Exercise goal:
Give again, word for word, every line in the entries below from the line with "1440x900 pixels." up to and including the line with "The height and width of the screenshot is (1000, 1500).", and no other line.

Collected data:

= Beginning of Section =

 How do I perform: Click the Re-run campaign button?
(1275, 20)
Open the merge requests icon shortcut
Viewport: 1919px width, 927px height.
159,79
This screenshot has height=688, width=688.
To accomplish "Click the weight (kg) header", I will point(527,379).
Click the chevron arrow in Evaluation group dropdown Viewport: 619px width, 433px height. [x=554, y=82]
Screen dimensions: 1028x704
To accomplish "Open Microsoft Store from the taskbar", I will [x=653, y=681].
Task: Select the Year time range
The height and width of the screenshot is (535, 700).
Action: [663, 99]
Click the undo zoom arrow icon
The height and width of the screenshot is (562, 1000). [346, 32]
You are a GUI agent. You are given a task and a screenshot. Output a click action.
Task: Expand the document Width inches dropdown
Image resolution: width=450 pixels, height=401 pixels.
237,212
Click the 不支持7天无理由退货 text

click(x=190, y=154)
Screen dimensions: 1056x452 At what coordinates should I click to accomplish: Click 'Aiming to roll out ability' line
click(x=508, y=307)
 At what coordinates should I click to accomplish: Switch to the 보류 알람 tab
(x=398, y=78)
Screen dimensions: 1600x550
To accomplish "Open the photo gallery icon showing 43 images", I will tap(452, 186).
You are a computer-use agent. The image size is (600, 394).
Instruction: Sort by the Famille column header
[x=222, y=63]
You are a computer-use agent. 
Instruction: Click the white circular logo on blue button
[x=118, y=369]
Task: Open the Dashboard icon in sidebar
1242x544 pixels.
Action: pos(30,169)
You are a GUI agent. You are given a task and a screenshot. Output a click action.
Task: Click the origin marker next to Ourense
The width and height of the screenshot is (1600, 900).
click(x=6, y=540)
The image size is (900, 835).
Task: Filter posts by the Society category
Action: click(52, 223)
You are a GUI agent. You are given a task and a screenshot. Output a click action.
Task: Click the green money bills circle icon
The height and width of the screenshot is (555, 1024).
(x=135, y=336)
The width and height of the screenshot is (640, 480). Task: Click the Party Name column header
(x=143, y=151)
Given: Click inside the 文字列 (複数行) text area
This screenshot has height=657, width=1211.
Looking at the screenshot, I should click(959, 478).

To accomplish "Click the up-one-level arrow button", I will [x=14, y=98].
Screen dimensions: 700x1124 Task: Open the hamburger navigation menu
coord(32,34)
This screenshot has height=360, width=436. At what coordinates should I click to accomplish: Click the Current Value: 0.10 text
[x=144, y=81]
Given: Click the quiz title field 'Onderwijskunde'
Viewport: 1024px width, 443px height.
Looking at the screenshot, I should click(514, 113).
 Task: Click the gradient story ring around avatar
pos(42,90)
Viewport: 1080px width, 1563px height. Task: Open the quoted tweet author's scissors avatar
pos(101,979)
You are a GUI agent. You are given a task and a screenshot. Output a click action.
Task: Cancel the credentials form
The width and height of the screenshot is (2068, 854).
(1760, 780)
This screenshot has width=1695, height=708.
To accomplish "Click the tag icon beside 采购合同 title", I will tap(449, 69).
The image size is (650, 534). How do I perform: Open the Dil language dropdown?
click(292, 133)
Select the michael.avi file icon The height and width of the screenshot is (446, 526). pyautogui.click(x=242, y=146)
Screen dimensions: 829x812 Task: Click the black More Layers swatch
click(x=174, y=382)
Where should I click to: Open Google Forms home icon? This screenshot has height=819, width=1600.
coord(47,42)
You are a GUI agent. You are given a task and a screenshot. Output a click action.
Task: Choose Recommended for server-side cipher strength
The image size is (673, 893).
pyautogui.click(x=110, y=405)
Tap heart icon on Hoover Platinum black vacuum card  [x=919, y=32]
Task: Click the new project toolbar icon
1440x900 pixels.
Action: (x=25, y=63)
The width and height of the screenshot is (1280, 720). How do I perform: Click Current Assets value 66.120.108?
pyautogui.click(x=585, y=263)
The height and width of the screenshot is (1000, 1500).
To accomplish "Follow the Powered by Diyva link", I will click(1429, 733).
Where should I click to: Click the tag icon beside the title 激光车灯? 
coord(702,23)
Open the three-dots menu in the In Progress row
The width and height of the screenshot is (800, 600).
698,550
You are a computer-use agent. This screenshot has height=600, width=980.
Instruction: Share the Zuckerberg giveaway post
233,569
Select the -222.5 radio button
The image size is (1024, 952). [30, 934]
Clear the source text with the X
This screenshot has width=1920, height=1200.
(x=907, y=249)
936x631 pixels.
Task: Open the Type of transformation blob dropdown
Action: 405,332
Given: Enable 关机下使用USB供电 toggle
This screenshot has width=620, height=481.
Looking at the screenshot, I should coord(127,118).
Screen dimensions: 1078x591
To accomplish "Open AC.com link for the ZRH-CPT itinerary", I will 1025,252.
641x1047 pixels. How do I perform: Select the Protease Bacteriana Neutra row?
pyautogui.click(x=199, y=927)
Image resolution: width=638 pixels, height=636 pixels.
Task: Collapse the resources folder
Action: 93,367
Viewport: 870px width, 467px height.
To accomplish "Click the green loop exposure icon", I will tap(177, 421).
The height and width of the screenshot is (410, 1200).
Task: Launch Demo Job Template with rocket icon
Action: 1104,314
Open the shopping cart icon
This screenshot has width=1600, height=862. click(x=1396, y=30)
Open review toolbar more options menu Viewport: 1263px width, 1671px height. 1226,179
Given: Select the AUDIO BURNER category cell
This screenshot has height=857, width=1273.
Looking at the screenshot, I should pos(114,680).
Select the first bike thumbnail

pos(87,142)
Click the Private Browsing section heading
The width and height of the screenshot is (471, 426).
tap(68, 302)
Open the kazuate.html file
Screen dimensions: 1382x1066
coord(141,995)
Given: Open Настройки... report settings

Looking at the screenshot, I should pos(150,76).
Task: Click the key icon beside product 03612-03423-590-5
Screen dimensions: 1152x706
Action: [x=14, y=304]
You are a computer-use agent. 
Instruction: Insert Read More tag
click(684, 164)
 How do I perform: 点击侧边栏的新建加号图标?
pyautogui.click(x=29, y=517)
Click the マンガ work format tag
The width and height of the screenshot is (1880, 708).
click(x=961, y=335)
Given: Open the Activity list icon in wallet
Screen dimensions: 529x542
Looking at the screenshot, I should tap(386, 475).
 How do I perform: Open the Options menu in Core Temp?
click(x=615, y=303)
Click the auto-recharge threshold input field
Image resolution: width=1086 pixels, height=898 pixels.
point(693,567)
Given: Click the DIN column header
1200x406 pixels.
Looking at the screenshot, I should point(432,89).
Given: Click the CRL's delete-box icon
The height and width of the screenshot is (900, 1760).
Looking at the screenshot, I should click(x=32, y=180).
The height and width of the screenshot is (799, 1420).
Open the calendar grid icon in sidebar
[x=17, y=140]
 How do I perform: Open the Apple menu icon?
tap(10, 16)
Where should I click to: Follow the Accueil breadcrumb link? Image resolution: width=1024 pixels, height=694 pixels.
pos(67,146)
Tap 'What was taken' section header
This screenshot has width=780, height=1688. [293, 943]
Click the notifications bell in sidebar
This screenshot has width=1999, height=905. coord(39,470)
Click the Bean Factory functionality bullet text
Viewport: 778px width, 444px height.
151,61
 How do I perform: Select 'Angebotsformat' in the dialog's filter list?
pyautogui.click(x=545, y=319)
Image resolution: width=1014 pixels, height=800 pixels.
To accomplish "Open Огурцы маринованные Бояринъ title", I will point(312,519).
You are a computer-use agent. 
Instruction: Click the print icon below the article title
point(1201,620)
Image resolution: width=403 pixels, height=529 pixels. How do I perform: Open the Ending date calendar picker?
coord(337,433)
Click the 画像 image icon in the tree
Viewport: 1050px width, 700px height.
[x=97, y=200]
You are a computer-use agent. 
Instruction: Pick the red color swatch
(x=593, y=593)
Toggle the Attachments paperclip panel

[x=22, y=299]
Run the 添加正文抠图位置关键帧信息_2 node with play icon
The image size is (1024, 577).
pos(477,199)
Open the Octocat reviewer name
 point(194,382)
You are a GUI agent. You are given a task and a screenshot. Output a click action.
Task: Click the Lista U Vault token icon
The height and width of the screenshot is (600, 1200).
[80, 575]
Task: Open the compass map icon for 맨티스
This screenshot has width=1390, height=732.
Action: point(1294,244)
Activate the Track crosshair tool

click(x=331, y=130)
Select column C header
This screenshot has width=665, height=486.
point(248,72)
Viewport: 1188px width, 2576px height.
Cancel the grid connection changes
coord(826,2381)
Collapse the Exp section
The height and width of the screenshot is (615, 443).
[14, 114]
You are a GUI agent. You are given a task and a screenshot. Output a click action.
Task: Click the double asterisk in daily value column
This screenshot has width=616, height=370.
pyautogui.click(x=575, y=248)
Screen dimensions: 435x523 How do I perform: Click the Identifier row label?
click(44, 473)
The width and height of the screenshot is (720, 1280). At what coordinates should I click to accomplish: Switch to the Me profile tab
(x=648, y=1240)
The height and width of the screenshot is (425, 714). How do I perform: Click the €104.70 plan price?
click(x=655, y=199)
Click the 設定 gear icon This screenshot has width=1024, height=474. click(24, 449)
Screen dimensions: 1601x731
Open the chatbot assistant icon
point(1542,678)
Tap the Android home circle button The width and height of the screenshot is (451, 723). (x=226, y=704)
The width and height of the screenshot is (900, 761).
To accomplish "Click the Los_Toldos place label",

= End of Section =

Solution to this problem:
1440x900 pixels.
Action: (x=25, y=63)
The width and height of the screenshot is (1280, 720). How do I perform: Click Current Assets value 66.120.108?
pyautogui.click(x=585, y=263)
The height and width of the screenshot is (1000, 1500).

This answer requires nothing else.